The closing keynote talk at Thursday’s conference, ‘EAL: testing the limits of phonics’, given by Frank Monaghan, was nothing more nor less than a crude caricature of phonics. As a matter of fact, he never attempted to engage with the principles behind phonics teaching. Rather he posed as the scourge of educational psychologists, of the inspectorate and of the government under the guise of friendly Frank, champion of the classroom teacher. And it was with a laugh and a joke and a smile that he poured scorn on anyone advocating phonics as a central plank in the teaching of reading to children.

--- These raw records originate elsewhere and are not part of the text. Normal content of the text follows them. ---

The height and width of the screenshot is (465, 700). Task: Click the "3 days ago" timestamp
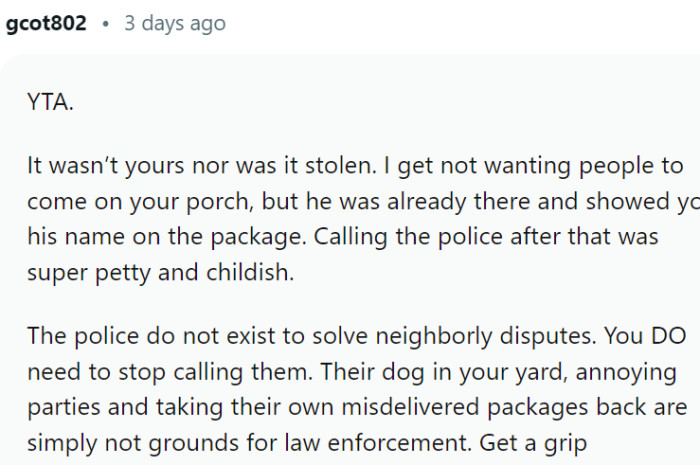click(174, 23)
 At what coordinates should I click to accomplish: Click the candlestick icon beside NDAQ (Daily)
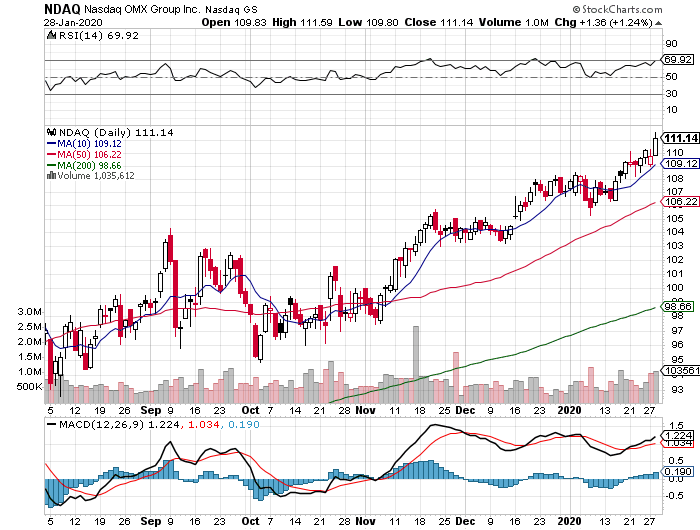[52, 132]
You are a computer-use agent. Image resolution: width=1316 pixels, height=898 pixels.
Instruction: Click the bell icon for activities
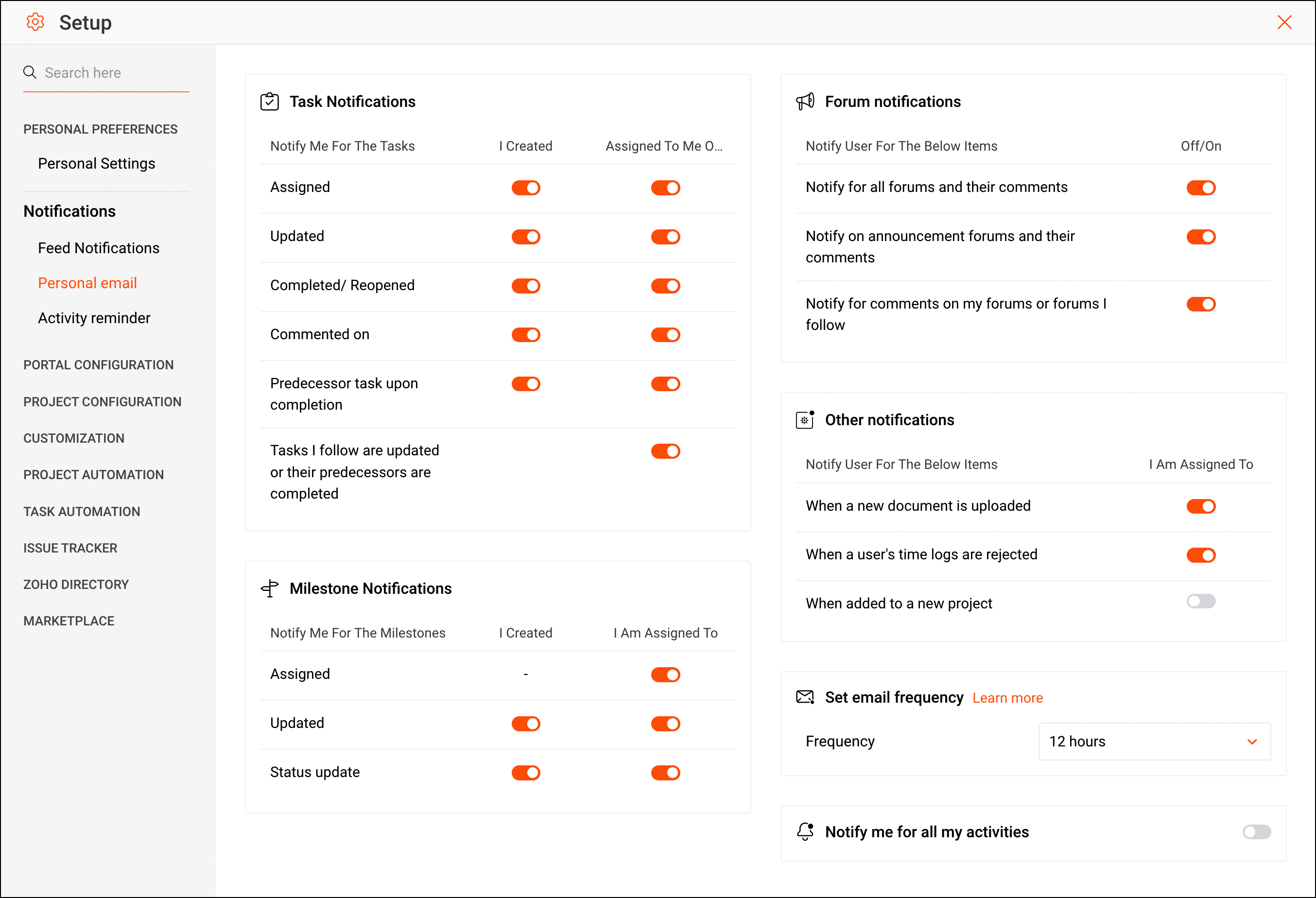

Of course, he wasn’t saying that he disapproved of all phonics teaching entirely. To be so extreme would be a step too far in front of this audience. It has a place, he conceded, though not for him. He didn’t learn like that! He didn’t say how he learnt but Frank Smith’s name came up and Frank Smith was man who was of the opinion that learning to read is like learning to speak: we all do it naturally. The fact that there was and is a massive amount of evidence to the contrary never troubled him.
In case you are unfamiliar with the work of Frank Smith, this is the kind of thing he made his name on: ‘Learning is continuous, spontaneous, and effortless, requiring no particular attention, conscious motivation, or specific reinforcement.’ (Smith, F., Learning to Read: The Never-Ending Debate). Have you ever heard of any learning that is as Frank Smith claims? I suppose this might be true if you’re talking about sucking your thumb, but for learning the piano, learning a second language, how to drive a car, learning to read, learning is nothing like what Smith claims it is. In one of his other books, The Psychology of Reading, he treated us to the observation that ‘Reading without guessing is not reading at all’.

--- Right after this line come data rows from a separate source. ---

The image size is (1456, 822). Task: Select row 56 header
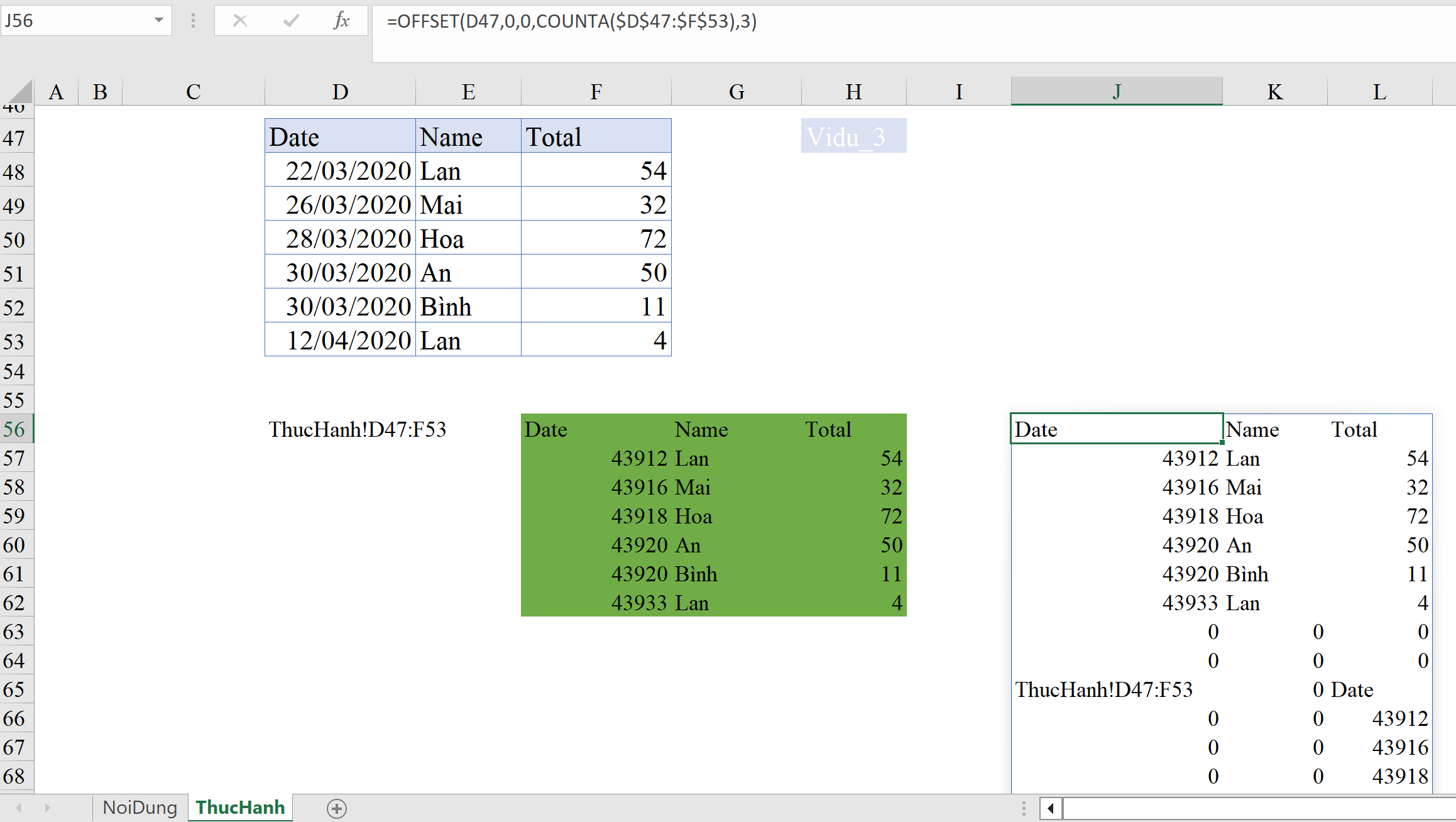pos(14,429)
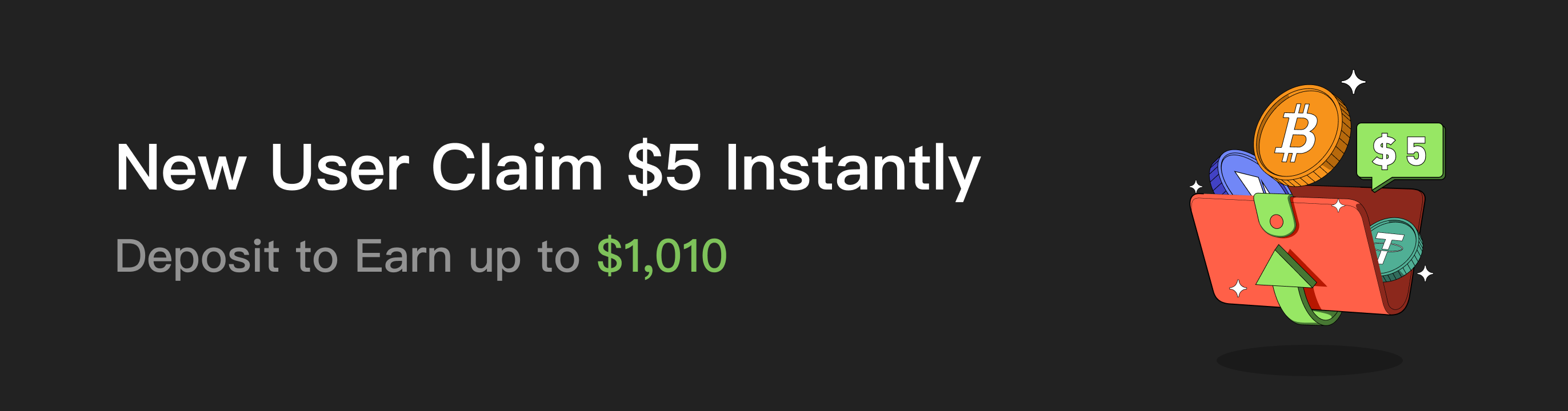Image resolution: width=1568 pixels, height=411 pixels.
Task: Click the word 'Claim' in headline
Action: click(x=517, y=167)
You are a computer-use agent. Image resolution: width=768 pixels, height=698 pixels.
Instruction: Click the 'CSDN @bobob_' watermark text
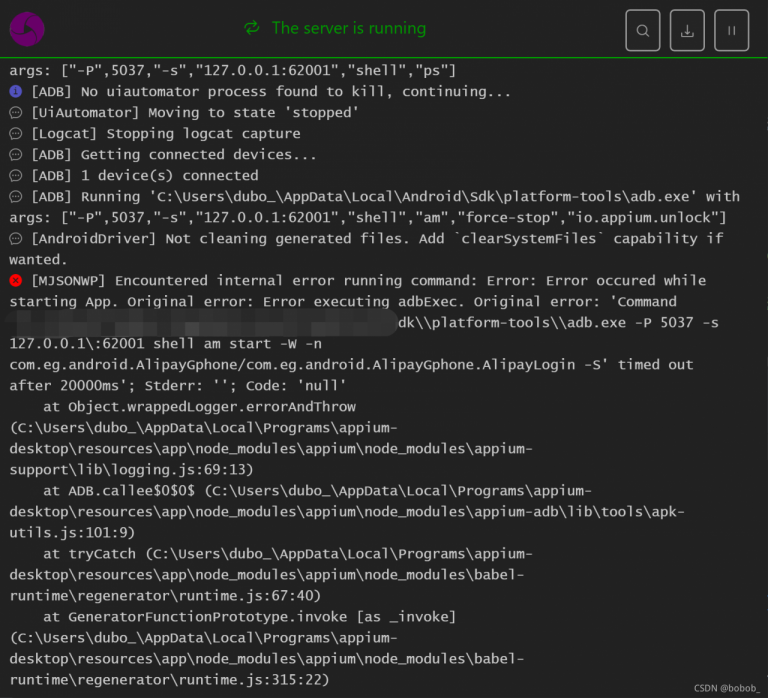[726, 688]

Now, had I been listening to all of this on my own, I would have chortled to myself a bit and busied myself with something else. I guess the thing that began to irritate me enough to want to reply and challenge some of Monaghan’s diatribe was that he managed so successfully to capture the interest of at least some of the audience. Naturally, anyone who has not got very good subject knowledge indeed is always prone to being bent by the first counterblast that appears and Monaghan is a persuasive speaker.

So how did he do it? Well, he began by ingratiating himself with the audience by making jokes about Michael Gove. There’s no direct link to phonics there but the association is left floating in the air, the suggestion that I don’t like Gove and I’m guessing you don’t … and I don’t like phonics either.

Next, you try to undermine and confuse people whose knowledge of some of the complexities of phonics isn’t quite as extensive as it might be. It wasn’t as crude as the notoriously inane ‘ghoti’ example but, in this case, he raised the issue of a boy reading the word ‘started’ and drew attention to the fact that letter e sounds like an /i/. This, of course, a schwa problem but Frank didn’t explain how and why schwas occur in words, though I know he knows, or what teachers can do to help pupils read and spell those words correctly, which I suspect he doesn’t.  As the schwa is the most common vowel sound in the language, the example was completely disingenuous.

This was followed by the implication that phonics advocates teach Received Pronunciation, when, as he put it, ‘even the Queen stopped using it thirty years ago’. How some people laughed! Poor Frank has been away from the classroom for so long that he doesn’t realise that most good quality phonics programmes recommend teaching to the accent of the children they are teaching. So, if someone in Lancashire says /s/ /t/ /er/ /z/ instead of /s/ /t/ air/ /z/, we put the spelling in the /er/ categories.

Another tactic used to cast doubt on phonics teaching was to refer to people, in this case Stephen L. Strauss, who are simply out-and-out phonics deniers. In a paper entitled ‘The logographic nature of English alphabetics and the fallacy of direct intensive phonics instruction’, Strauss maintains that ‘the English phonics system operates at a level of complexity that essentially defies teachability’.

Finally, in a move that would have done justice to Michael Rosen, Frank enjoined teachers to be subversive and to resist the authoritarian dictates of the agents of government, Ofsted inspectors, as, he claimed, they always have. Actually, many teachers probably will resist the government’s efforts to get them to implement phonics teaching – but not for the reasons Frank thinks. The reason phonics teaching may not be implemented successfully for many years yet is that, in the main, teachers don’t understand how the writing system was designed to represent the sounds of the language, which was precisely the point from which Gordon Askew began.